Today, the war still looms over the daily lives of many Iranians. 

In 2004, Tehran's then mayor Mohammad Ghalibaf opened competition for the design of what was to become Iran's Holy Defense Museum and Promotion of Resistance Culture, a permanent high-tech exhibition that brings the war back in sometimes chilling ways.

There are scenes with life-size models of soldiers in minefields, wounded, kneeling, marching. A replica of classroom reduced to rubble by Saddam's bombardments, and an enclosed multi-wall projection that simulates an Iraqi air force attack on a busy village street, complete with the sound of sirens and explosions from high-powered loudspeakers.

Another hall, which features walls of pictures of the “martyrs,” some of them children, who died in the 8-year conflict.

Not a thing from the past

Today, groups of school children, but also older people, many of whom lived through the harrowing war themselves, visit the museum.
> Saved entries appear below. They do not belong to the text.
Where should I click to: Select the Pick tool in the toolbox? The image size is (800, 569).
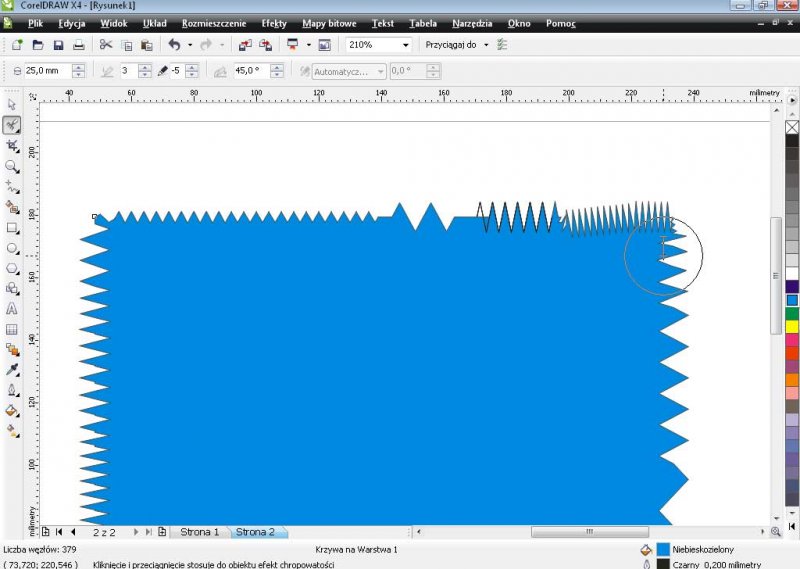(x=12, y=104)
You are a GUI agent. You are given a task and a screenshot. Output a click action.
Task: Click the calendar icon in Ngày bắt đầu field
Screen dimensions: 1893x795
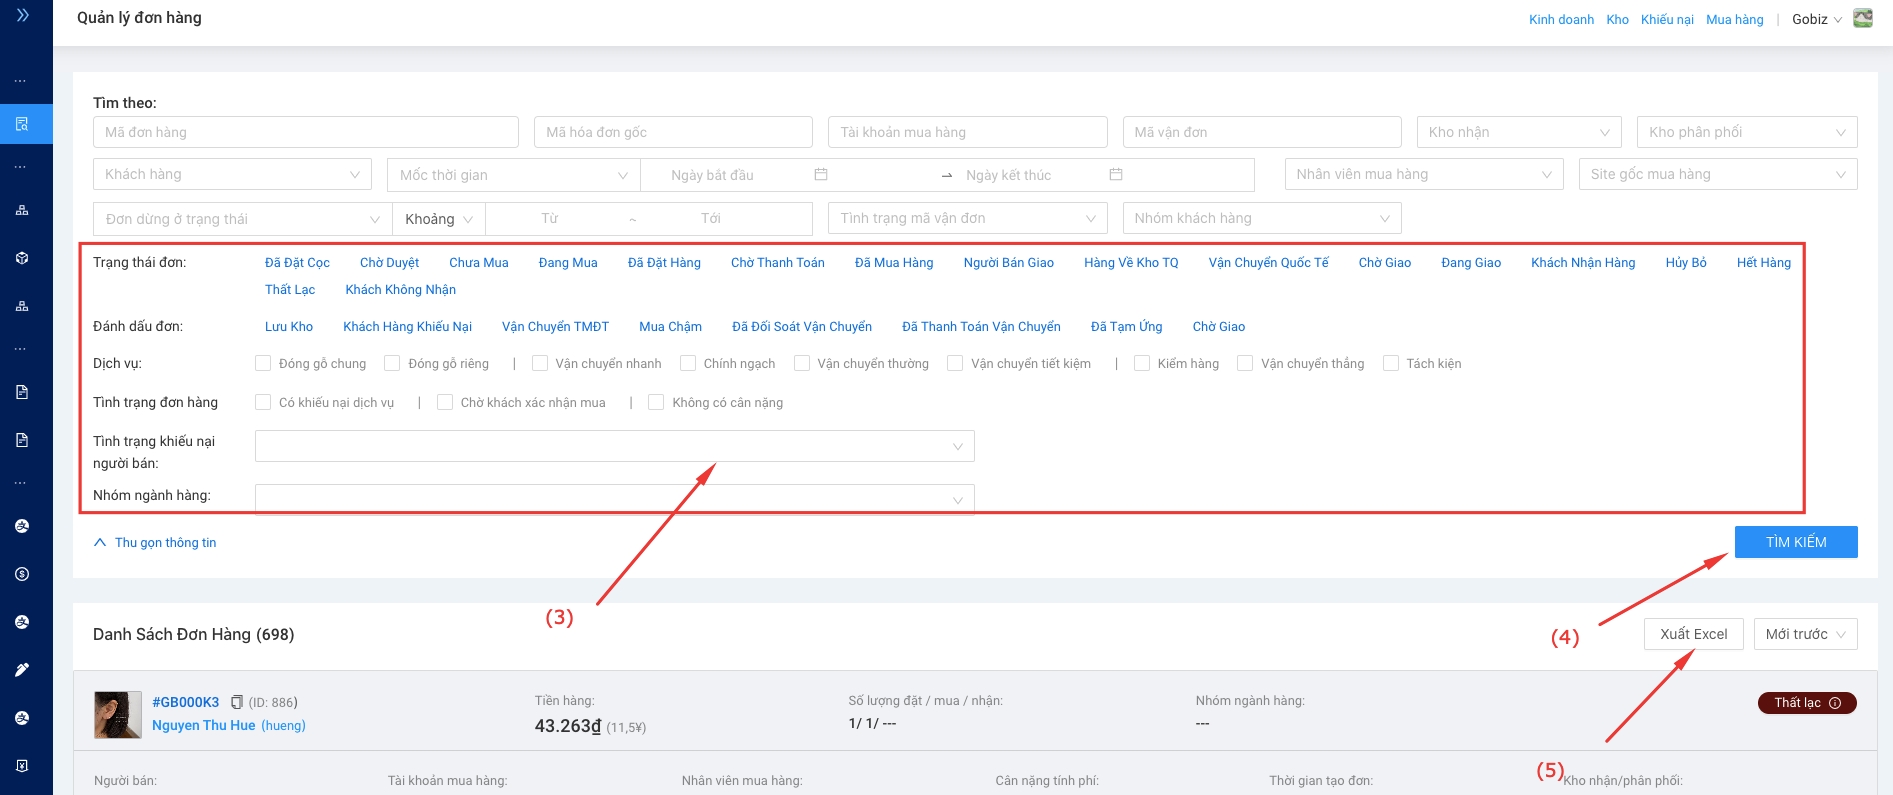(821, 174)
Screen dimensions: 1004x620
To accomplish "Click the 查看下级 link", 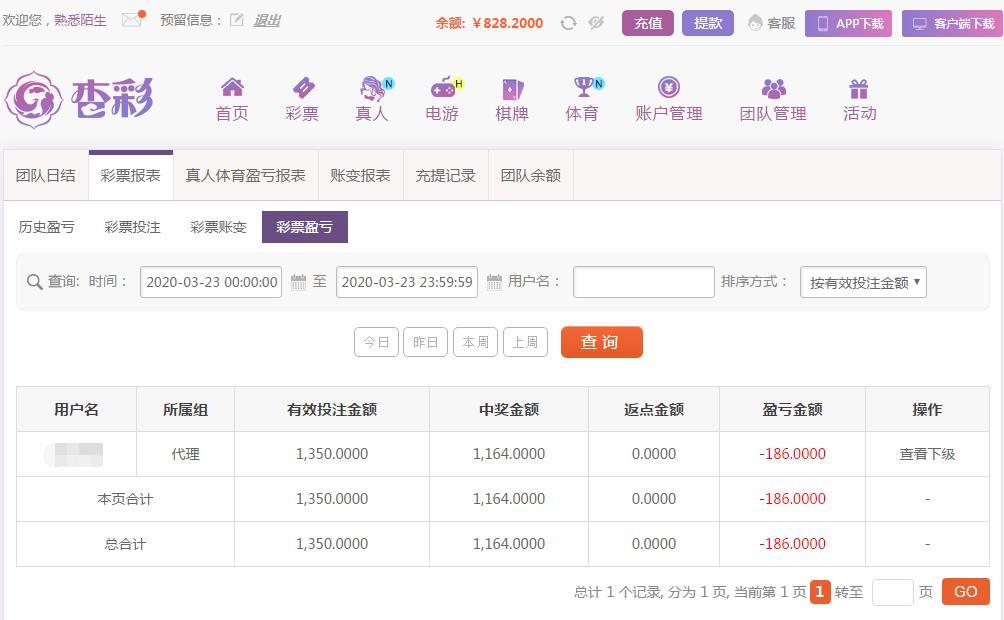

But, notes Sayed Mohammed Marandi, the war is far from being a thing of the past.

“Today the Americans are threatening Iran from in Iraq, across the Persian Gulf and Afghanistan, they have basically surrounded us with military bases. 

“So it is not as if the Iran-Iraq war is a memory that is disconnected from our current situation. For the bulk of Iranian society, it is still quite relevant,” he says.